▶ _Aim of the task_:
Return every line of the data below that includes the string "computer".

********

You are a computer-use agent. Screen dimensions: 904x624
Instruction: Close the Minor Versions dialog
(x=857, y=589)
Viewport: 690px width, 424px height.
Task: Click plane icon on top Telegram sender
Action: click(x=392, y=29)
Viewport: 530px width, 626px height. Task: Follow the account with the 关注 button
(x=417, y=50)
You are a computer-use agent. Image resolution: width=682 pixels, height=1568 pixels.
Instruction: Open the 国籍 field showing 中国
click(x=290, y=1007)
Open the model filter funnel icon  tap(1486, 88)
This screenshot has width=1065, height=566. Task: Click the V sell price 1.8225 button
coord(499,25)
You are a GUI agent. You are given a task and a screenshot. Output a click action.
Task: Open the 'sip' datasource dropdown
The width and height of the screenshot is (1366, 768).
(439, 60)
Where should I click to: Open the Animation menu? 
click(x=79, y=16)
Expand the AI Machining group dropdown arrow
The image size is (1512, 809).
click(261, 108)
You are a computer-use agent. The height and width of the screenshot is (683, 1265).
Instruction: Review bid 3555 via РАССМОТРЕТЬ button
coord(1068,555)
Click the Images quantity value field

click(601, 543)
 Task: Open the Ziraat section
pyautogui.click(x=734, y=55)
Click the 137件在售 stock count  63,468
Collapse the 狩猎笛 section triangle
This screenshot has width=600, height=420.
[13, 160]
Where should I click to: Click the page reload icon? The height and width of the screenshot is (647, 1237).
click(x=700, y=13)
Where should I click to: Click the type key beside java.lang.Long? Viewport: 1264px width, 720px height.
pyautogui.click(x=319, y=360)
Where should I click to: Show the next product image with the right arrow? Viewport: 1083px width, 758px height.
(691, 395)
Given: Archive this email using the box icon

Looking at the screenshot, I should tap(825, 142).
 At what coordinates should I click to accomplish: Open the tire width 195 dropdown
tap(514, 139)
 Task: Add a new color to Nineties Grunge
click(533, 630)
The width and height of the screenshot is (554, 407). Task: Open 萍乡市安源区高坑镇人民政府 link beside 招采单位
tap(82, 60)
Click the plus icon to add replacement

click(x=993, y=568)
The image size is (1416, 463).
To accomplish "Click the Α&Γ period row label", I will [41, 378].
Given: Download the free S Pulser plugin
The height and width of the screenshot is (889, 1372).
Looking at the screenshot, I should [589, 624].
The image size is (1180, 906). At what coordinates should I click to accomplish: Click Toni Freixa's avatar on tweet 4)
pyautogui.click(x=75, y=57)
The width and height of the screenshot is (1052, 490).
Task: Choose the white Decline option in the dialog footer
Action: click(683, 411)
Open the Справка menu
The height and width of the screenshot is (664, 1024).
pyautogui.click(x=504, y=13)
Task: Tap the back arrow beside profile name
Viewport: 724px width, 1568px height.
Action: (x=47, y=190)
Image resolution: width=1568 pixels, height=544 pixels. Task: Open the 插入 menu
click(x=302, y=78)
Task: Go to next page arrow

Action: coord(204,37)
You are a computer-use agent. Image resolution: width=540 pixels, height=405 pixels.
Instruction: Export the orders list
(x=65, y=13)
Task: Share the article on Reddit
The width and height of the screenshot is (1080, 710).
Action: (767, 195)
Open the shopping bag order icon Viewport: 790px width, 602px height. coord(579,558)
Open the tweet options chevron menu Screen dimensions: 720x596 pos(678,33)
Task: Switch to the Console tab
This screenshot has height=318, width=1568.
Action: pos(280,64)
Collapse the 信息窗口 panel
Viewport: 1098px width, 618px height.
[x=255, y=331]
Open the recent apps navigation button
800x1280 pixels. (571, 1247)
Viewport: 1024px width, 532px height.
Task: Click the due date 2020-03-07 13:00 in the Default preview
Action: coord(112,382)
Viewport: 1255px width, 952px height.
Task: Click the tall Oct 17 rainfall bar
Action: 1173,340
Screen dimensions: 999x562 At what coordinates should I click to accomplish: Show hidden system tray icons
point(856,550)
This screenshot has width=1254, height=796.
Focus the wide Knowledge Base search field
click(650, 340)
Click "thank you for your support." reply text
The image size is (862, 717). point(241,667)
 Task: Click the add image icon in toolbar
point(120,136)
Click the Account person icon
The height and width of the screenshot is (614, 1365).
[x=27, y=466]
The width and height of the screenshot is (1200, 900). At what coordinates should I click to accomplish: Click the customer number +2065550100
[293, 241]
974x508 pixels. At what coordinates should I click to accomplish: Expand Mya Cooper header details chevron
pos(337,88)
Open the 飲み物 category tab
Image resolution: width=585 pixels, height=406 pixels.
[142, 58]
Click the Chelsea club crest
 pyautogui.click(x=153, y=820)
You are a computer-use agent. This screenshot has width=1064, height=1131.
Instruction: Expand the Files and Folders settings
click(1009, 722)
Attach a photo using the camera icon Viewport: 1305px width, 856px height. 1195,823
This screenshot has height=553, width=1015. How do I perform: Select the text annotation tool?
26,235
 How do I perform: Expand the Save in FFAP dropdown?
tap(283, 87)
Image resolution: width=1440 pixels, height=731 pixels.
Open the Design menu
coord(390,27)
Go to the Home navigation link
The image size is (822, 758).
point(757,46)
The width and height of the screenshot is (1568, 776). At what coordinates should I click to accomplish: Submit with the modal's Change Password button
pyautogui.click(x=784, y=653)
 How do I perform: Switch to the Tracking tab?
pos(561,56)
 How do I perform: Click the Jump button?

********

▶ _Response_:
You are a computer-use agent. Screen dimensions: 904x624
You are a computer-use agent. Image resolution: width=682 pixels, height=1568 pixels.
You are a computer-use agent. The height and width of the screenshot is (683, 1265).
You are a computer-use agent. Image resolution: width=540 pixels, height=405 pixels.
You are a computer-use agent. This screenshot has width=1064, height=1131.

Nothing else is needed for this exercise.